High Deviation Warning for Equities while Treasuries and Gold remain investible and Commodities are seeing a bit of a revival due to the jump in Oil

SPY continues to trade near all time highs and receives a high deviation warning from our asset allocation instrument. That happens when the distance from the channel median trend-line is above 1.5 standard deviations. In order to better fit the price action to the fundamentals, we need to adjust SPY’s chart for our optimistic Growth Acceleration Scenario, with a $508 median Price Target and 12% CAGR. Even using these rosy assumptions, technical upside sits at $498, which is now just +1.36% away from the last close. Support sits at $468, -4.73% to the downside, near the R2 technical level and the 50-DMA.

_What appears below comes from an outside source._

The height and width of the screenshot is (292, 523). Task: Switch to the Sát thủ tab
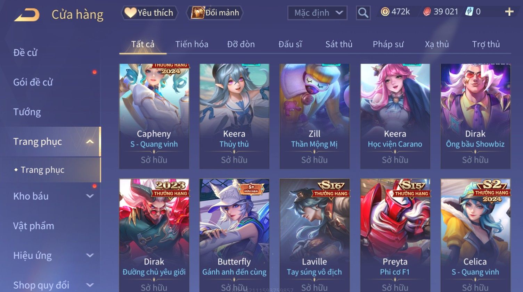339,44
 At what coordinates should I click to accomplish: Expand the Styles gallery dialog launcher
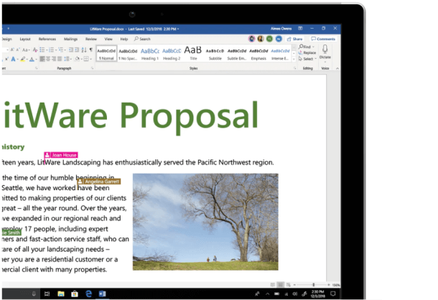(x=295, y=68)
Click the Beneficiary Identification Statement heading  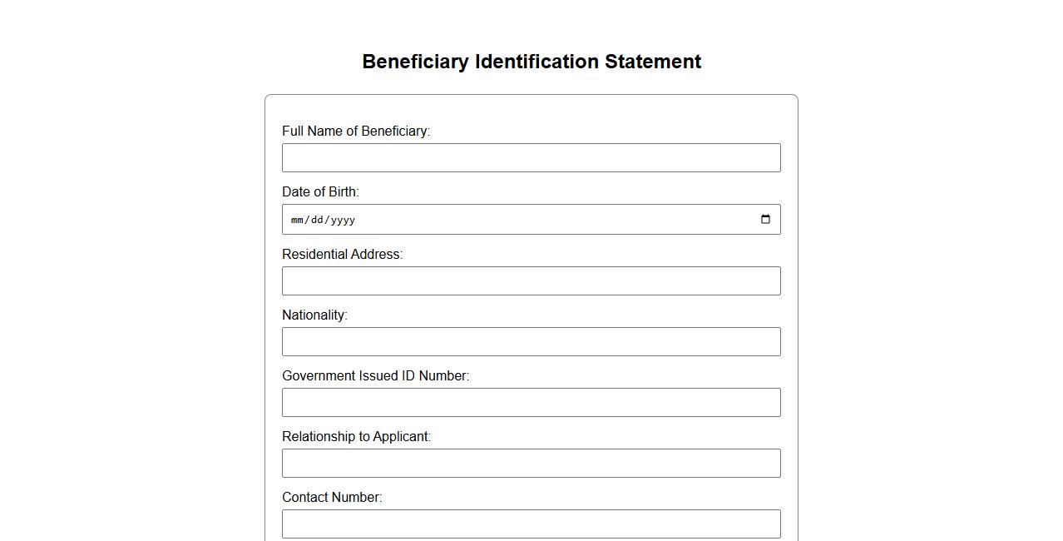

Momentum continues to favor the bulls, as the MACD signal shows no signs of turning negative at the moment;

Commodities have bounced timidly, with the rally in Oil driving strength in the otherwise broad based DBC ETF. Natural gas has collapsed again to early December levels, not being able to sustain any kind of breakout. There’s much work to do here until we can get more constructive on commodities, but so far the 20-DMA looks to be providing support for DBC.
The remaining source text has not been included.